Exercise instructions:
[1] Using the article on company boards, decide whether each statement agrees with it: (a) The article was published in January 2023. (b) Early in the growth journey, boards are most likely to be controlled by the lead investor. (c) Too many board members can slow decision making. Answer yes or no for each and quote the deciding words.
[2] Translate this sentence from the article on company boards into Spanish: "The success of any organisation relies heavily on the effectiveness of its Board."
[3] According to the article on company boards, what position does Harry Staples hold at Maven?

Text provided:
◆ ◆ ◆ ◆ ◆ ◆ ◆

The importance of having a strong Board of Directors

Share on:  

The success of any organisation relies heavily on the effectiveness of its Board. The composition of that Board can bring new expertise and valuable insights to the fore which provides direction for management, helps the business make well-informed decisions, creates a performance culture and can offer a different perspective. It is also an important factor for an investor when evaluating the suitability of a company for an equity investment as a strong Board will ensure that the interests of all shareholders and stakeholders are met. Harry Staples, Investment Manager at Maven, discusses the role of the Board and its importance to both the company and external investors.

 

Published: Jan 17, 2023
Focus: Insights

A business’ board represents the interest of all shareholders and performs a number of functions including supporting management in making strategic decisions affecting the short-term and longer-term direction of the business; and reviewing business performance and holding the management team accountable on a monthly or quarterly basis. The most effective boards add more than just governance, providing guidance, perspective and access to their networks.

High growth companies are unlikely to be able to achieve their full potential without the right people at the helm driving growth. Building the right team is about bringing together the best possible mix of people and skills for the business at that stage of its development, as well as making sure that each individual is in the role to which they are most suited. Achieving the right balance will increase value for the business and its shareholders. Investors will look closely at the make-up of the senior team and how their collective skills complement one another, to assess whether they can adapt and persevere through the inevitable highs and lows of their company’s development.

Board composition will evolve over time and founders/CEOs should give thought to who should join their board and at what stage. Earlier in the growth journey, boards are more likely to be controlled by the founder however as businesses scale and raise investment, the size of the board is likely to increase, and the founder’s influence reduce. While it is common that the lead investor of each funding round will require a board seat as part of their terms of investment, further appointments should be allocated based on how much value the person will bring (e.g. to individuals with particular skill-sets or sector expertise). Having too many board members can be cumbersome, slow decision making and stifle growth.

◆ ◆ ◆ ◆ ◆ ◆ ◆

Source data:
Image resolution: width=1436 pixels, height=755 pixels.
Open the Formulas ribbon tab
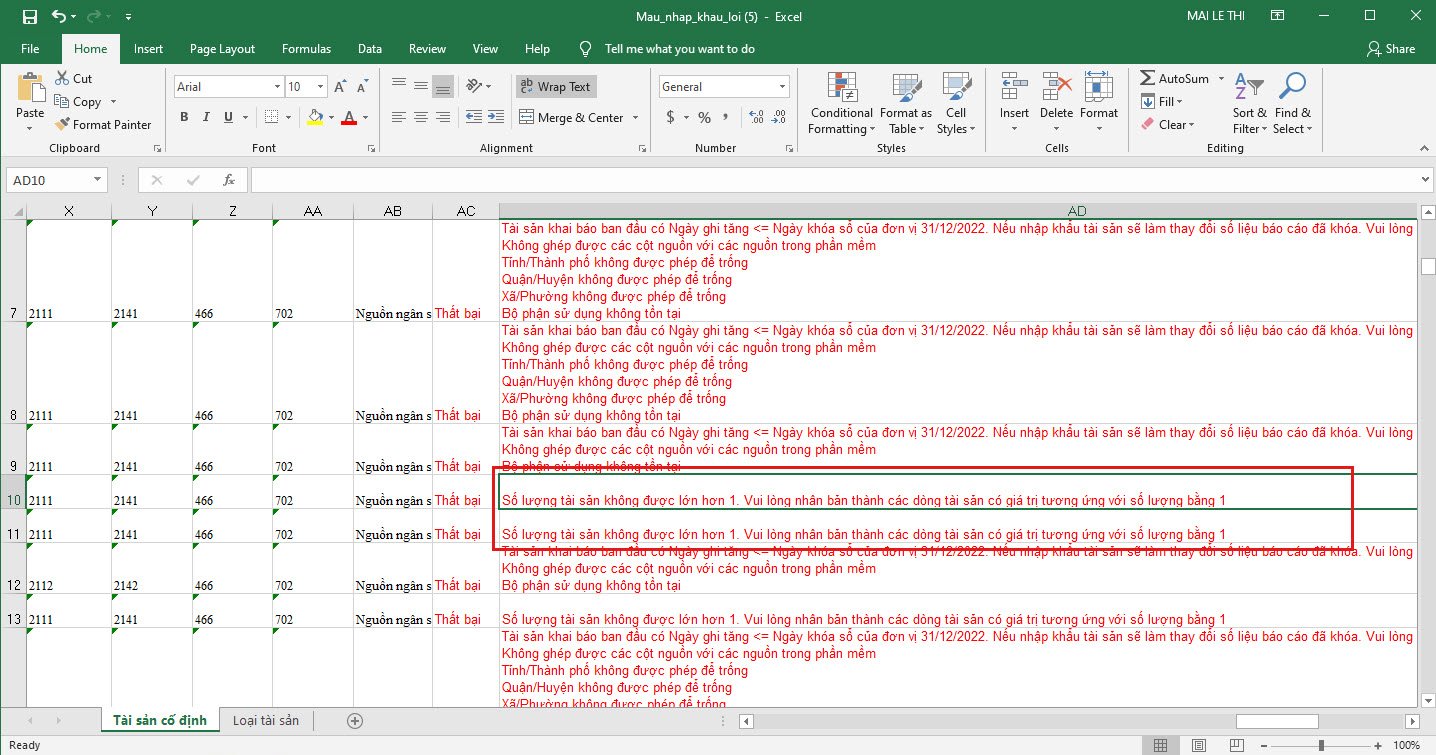pyautogui.click(x=306, y=49)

◆ ◆ ◆ ◆ ◆ ◆ ◆

The results:
[1]
(a) Yes: "Published: Jan 17, 2023"
(b) No: "Earlier in the growth journey, boards are more likely to be controlled by the founder"
(c) Yes: "Having too many board members can be cumbersome, slow decision making and stifle growth."

[2] El éxito de cualquier organización depende en gran medida de la eficacia de su Consejo de Administración.

[3] He is an Investment Manager at Maven.